A pile of mattresses in a landfill
In the project, funded by the Mattress Recycling Council (MRC), researchers converted and tested coconut fibres, shoddy pads, and cotton fibres in battery applications. Adobe Stock Images

Electrodes in the lithium batteries that power electric vehicles could be made from recycled mattress textiles, according to a new project funded by the Mattress Recycling Council (MRC).

In a three-year study at the National Institute for Materials Advancement at Pittsburg State University (PSU) in Kansas, researchers led by Dr. Ram Gupta developed a process that transformed mattress textiles into conductive carbon materials used to make the anodes and cathodes in lithium-sulphur rechargeable batteries. These lithium-sulphur batteries have two to three times more energy storage capacity than conventional lithium-ion batteries.

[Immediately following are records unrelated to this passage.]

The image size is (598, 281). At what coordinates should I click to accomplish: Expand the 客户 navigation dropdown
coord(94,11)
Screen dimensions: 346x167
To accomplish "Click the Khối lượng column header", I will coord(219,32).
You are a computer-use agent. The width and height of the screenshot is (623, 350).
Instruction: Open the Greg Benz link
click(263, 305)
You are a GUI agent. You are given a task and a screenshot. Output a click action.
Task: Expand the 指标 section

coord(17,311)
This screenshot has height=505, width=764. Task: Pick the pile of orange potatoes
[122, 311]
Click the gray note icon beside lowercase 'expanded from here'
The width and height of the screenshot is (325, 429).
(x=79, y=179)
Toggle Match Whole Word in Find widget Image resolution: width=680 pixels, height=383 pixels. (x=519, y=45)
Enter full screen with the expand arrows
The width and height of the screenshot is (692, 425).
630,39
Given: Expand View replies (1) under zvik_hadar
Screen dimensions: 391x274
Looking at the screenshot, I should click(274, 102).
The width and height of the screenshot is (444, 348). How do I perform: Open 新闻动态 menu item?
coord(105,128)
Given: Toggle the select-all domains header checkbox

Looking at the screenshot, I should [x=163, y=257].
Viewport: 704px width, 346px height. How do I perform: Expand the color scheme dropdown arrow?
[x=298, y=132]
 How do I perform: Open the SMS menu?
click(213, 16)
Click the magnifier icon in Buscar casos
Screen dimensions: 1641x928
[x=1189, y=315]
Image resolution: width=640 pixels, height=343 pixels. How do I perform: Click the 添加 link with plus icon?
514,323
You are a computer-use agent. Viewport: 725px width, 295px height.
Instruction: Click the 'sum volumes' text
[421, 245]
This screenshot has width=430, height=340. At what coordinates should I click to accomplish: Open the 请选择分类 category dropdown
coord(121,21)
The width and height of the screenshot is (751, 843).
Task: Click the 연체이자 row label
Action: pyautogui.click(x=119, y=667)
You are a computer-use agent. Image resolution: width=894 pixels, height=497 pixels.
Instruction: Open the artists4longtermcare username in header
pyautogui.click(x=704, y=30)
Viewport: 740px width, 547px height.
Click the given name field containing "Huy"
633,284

In the project researchers converted and tested coconut fibres, shoddy pads (which is a felt-like product already made of recycled fabrics), and cotton fibres in battery applications. These are materials are difficult to recycle. Dr. Gupta's team found cotton was the best material for building these new batteries. Preliminary results indicate that experimental rechargeable batteries both perform equal to or better than conventional batteries and do not require scarce metals such as nickel, manganese, and cobalt, which are found in many lithium batteries.

There is a shortage of suitable carbon feedstocks for making electrodes, which are needed to satisfy the growing demand for rechargeable batteries. Textiles – and not just from mattresses – are challenging to recycle, but could provide an inexpensive, clean, and abundant feedstock that can fill current and emerging needs. Sourcing feedstocks from recycled materials means they have a much lower environmental footprint relative to conventional sources.

MRC operates statewide mattress recycling programs in California, Connecticut, and Rhode Island. Collectively, these programs have recycled over 12 million mattresses. MRC has documented that mattress recycling reduces greenhouse gas emissions and lowers energy and water consumption. By weight, about 75 percent of each mattress is recycled. The battery project with PSU is one of a series of MRC-funded research projects designed to find new markets for recycled mattress materials (including textiles) and increase both the percentage of each mattress that can be recycled and the environmental benefits of mattress recycling.

The PSU research team is currently exploring the potential for commercializing these positive results.